With divisional games each of the next two weeks, Elliott should find it easier to run the ball, though it still remains to be seen how this offense will function with Dalton in the ideal scenario. They surely want to run more than they were able to Monday, but there may not be the huge push to pound the ball on the ground that everyone assumed there'd be when Prescott went down.
Tyreek Hill, Kansas City Chiefs
Much like Elliott in Dallas, the game script went completely away from Hill in Kansas City. The difference was his team was cruising. The Chiefs rushed the ball 46 times, leaving Hill with just four touches and 25 yards from scrimmage. It was easily his worst game of the season.

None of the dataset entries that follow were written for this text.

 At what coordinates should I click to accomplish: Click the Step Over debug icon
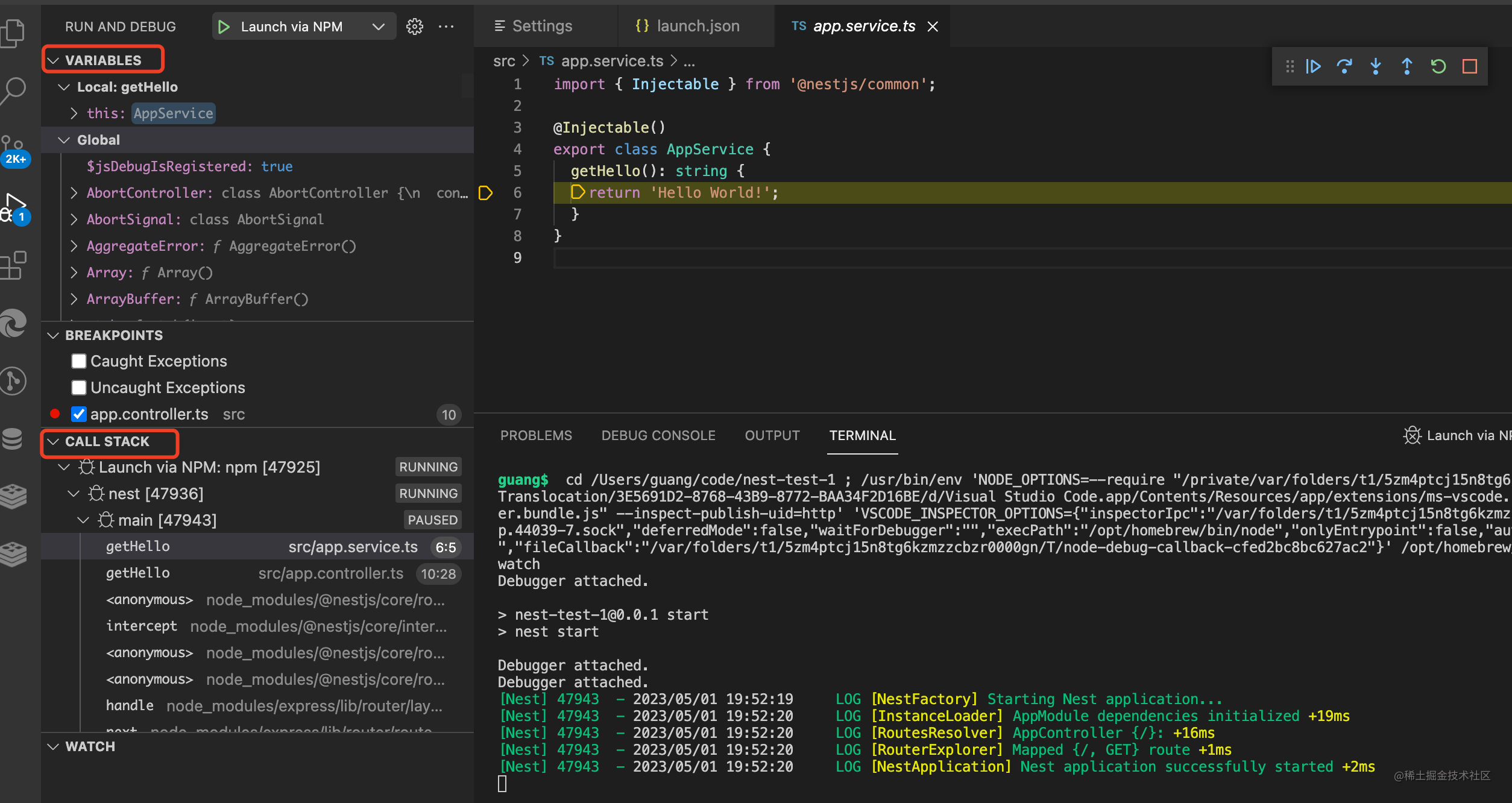1344,66
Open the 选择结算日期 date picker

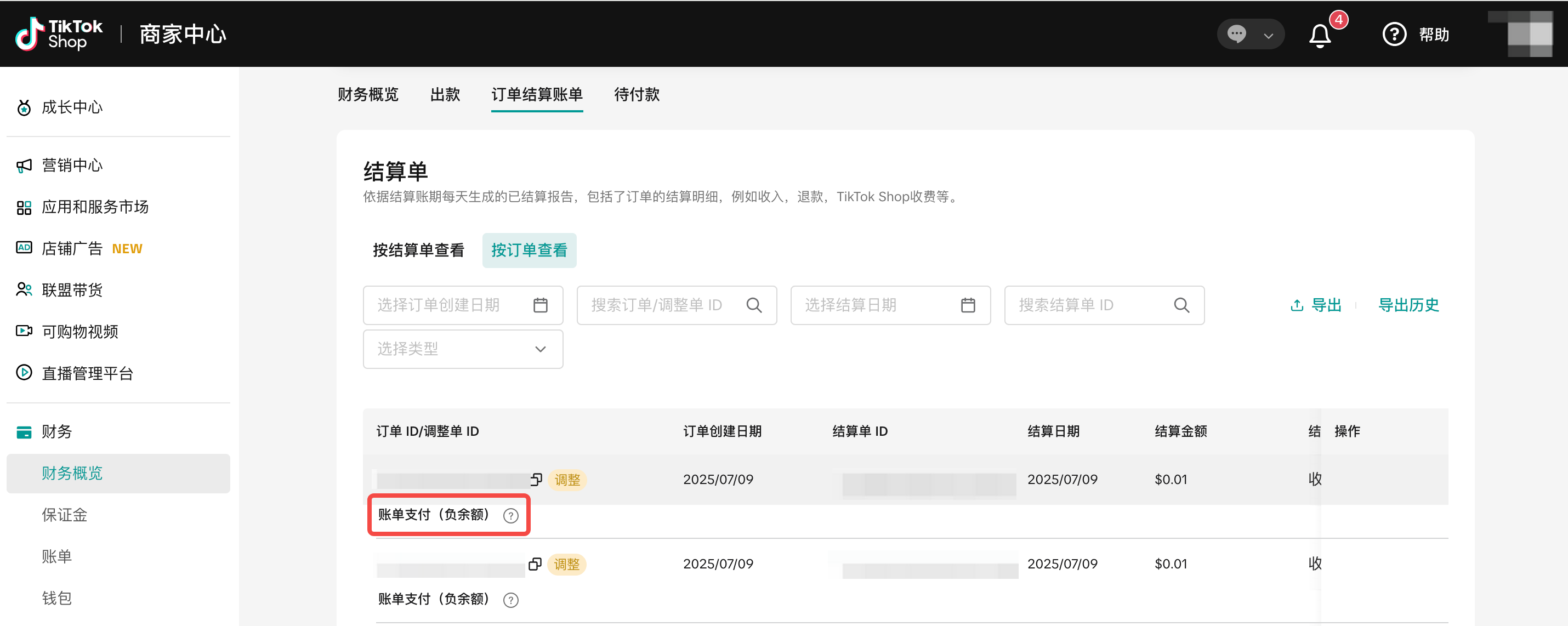point(890,305)
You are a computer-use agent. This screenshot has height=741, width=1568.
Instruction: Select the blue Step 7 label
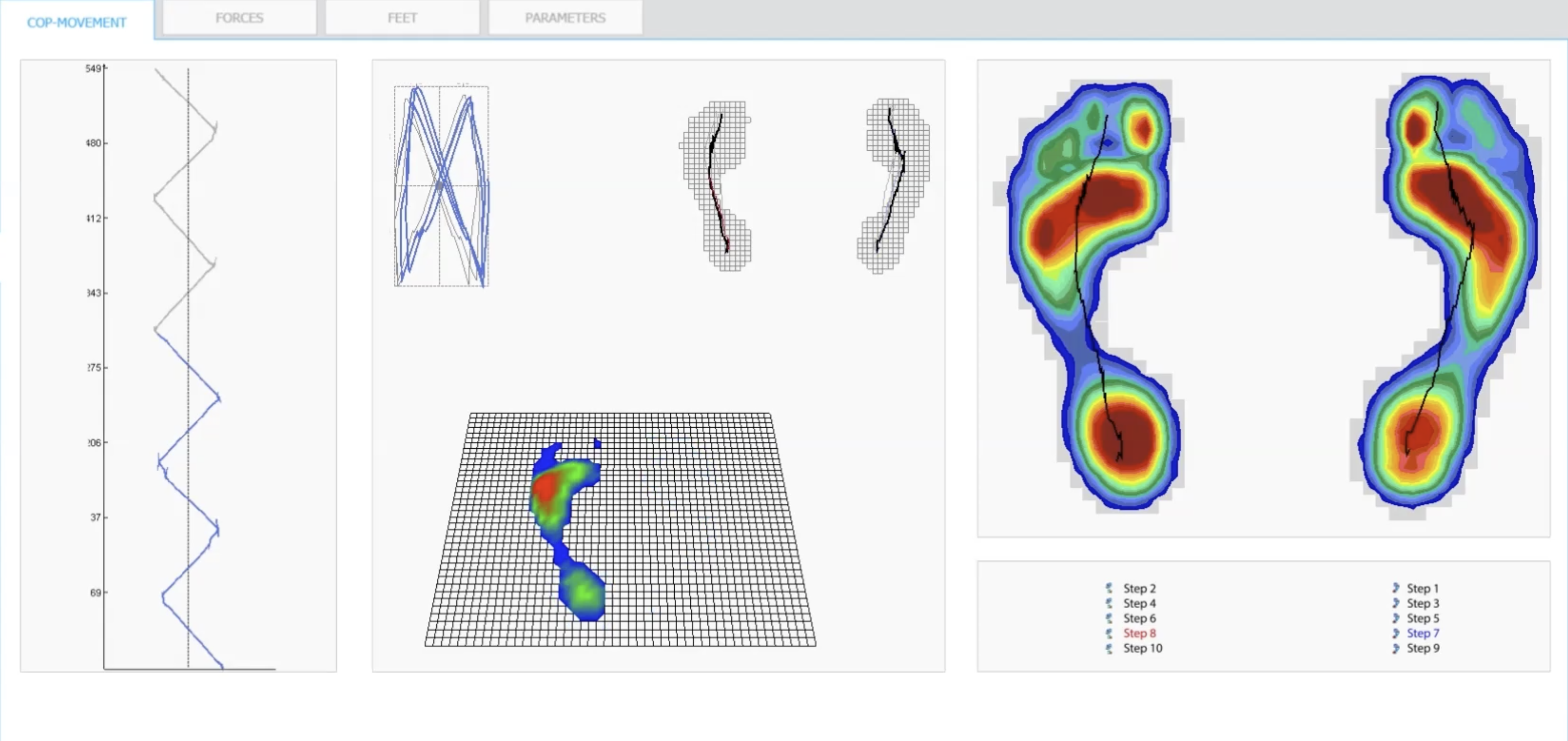[1422, 633]
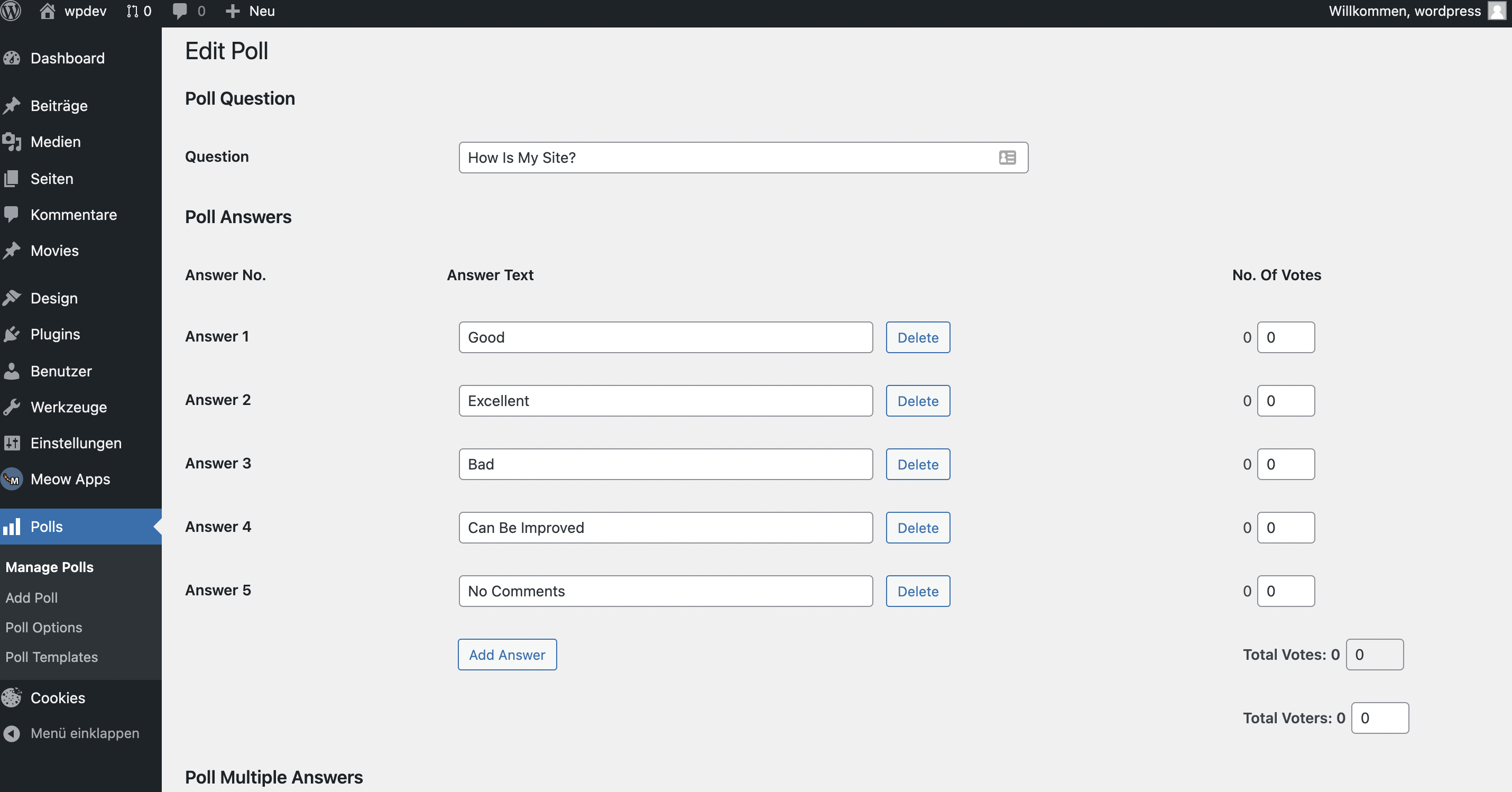Viewport: 1512px width, 792px height.
Task: Click the Dashboard gauge icon
Action: (12, 58)
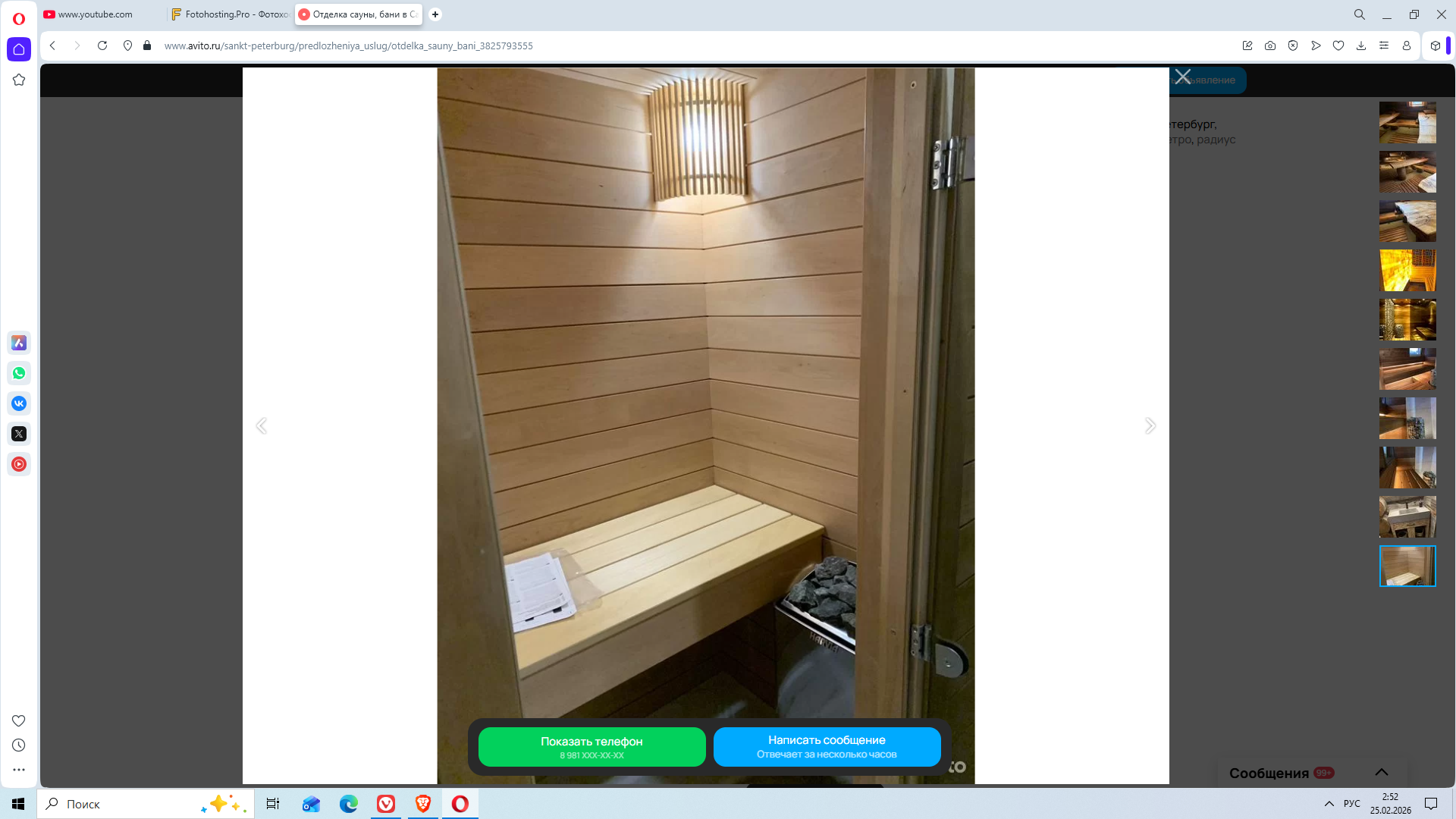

The Buffalo defense has been one of the worst in the league by Football Outsiders' DVOA. Denver, on the other hand, has been pretty good. Yet the Broncos don't defend the pass nearly as well as the run (18th against the pass, 7th against the run). That should flip the script next week in Hill's favor. What makes the KC offense special is its ability to adapt and beat people in a number of ways. Most of the time, Hill will be prominently involved; occasionally he will take a back seat as he did here.
Aaron Rodgers, Green Bay Packers
Rodgers just put together one of the worst fantasy days a quarterback can possibly have when they don't leave a game early. Quarterback is such an important fantasy position because of the high floor it carries. Passing is so prevalent. It's why leagues with a superflex spot are essentially just leagues with a second QB spot. It would be insane to start a skill player over even the 25th-ranked QB likely to score, as outlined above, at least a dozen points each week.
Rodgers bucked all those trends in Week 6, scoring an amazing 3.8 fantasy points (depending on league settings). There isn't much else to say. Everything seemed off. What makes this performance so unusual is that Green Bay didn't even generate any garbage-time production. It was shut out the final three quarters of the game, and Rodgers only had time for 35 pass attempts. Compare that to Andy Dalton's terrible game. Dalton finished with 54 pass attempts and grabbed a meaningless (except for fantasy) touchdown in the fourth quarter. None of that materialized for Rodgers and the Packers.
There also isn't much to take away. Rodgers was in the midst of an MVP-caliber season before this game. Tampa Bay is one of the best defenses in the league, and it had his number this time.
Mike Evans, Tampa Bay Buccaneers
Evans is a top-10 wide receiver each week because of his ceiling. He also possesses a very low floor, which is a headache for fantasy managers. This was already the third time this season Evans saw fewer than five targets and made either two or one, single catch. It was also, however, the first time all year he didn't score a touchdown. Put it all together, and Evans generated a simply horrendous fantasy day of 10 total yards.
The touchdown pace was bound to slow, but we were hoping it wouldn't come the same week that he failed to get involved in the offense at all. The drastic swings of Evans' season have something to do with his early injuries, as well as melding with a new quarterback. The worrisome fact is that Evans' three, low-target outings have all come when Chris Godwin played. Godwin has 20 targets in three games. Perhaps the sample size is too small to read anything into it, but the surface numbers indicate Evans is Tom Brady's go-to guy when he's the lone stud receiver, but when both guys are available, Brady looks to Godwin instead.